The shoe is not cardboard and canvas but serious and solid enough that Marbury has pledged to wear them in games this season. He says his motivation was rooted in discussions he had with Knicks GM Isaiah Thomas about the civil rights movement and Marbury’s eventual legacy.
“[Thomas] was explaining to me how my generation never went through anything,” Marbury told Rhoden. “There was a generation that went through things that we never even envisioned. For me to be able to talk with him, get insight on how things were back in the day, I got a picture of what he created for me to see. It made me feel like I want to put my mark on history as far as letting people know that I’m a part of something that I’m moving with. All this is brand new, this is revolutionary, the thing that we’re doing right now.” In tune with the idea of a sneaker for social justice, Marbury’s website urges visitors to “join the movement,” and the chic insignia, familiar to those with a fascination for Che Guevara, is a stylized red star.

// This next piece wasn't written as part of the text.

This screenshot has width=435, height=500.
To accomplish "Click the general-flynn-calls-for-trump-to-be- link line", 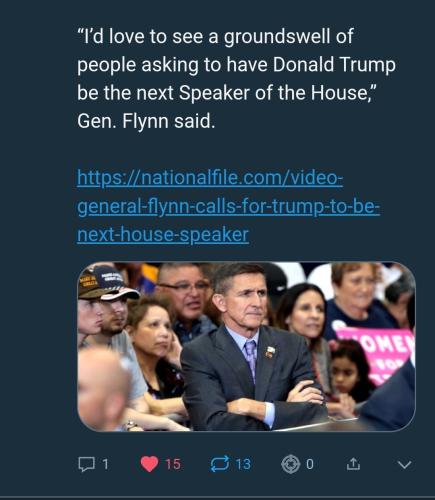I will (228, 206).
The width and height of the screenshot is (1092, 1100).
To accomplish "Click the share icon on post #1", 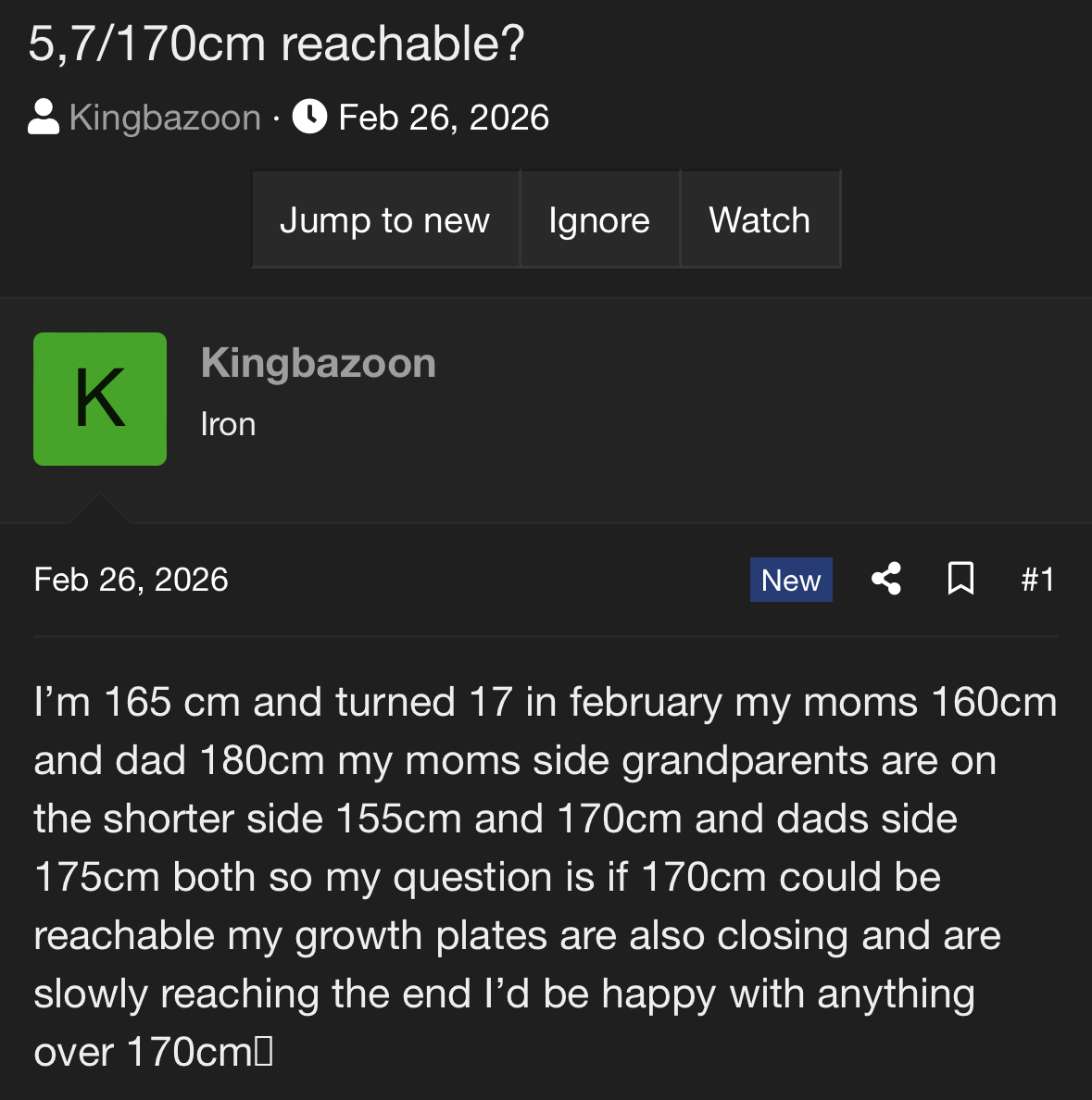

Marbury isn’t all talk. He has a history of putting his money where his heart is. He pledged about $500,000 last year to help victims of Hurricane Katrina and then wept at a press conference. “It’s not even about money, he said. “Now, it’s more about everybody coming together and just trying to live as one…. I keep looking at my kids. You don’t think about anything else, you just hold them so tight. They don’t even know why you’re looking at them like that. You want to cry in front of them, but they don’t understand.”
The Starbury One sneaker is being produced and retailed by Steve and Barry’s University Sportswear–and they are flying out of the stores as quickly as they are being made. As Howard Schacter from Steve and Barry’s told me, “The vision we shared with Stephon was to eliminate the incredible pressure kids and parents feel to pay top dollar for the latest and coolest sneakers and clothes. What we’re saying is, You can pay a lot less for these things…. That message has definitely sparked a movement in this country, as consumers’ eyes have been opened to the fact that it simply doesn’t cost that much to make high-quality sneakers and clothes.”
But the Starbury One–because of both its price and the fact that it is being marketed as footwear for social justice–has also invited scrutiny. The athletic shoe industry is notorious for some of the most appalling of sweatshop conditions. Are the Starbury Ones, made in China, produced in such a manner?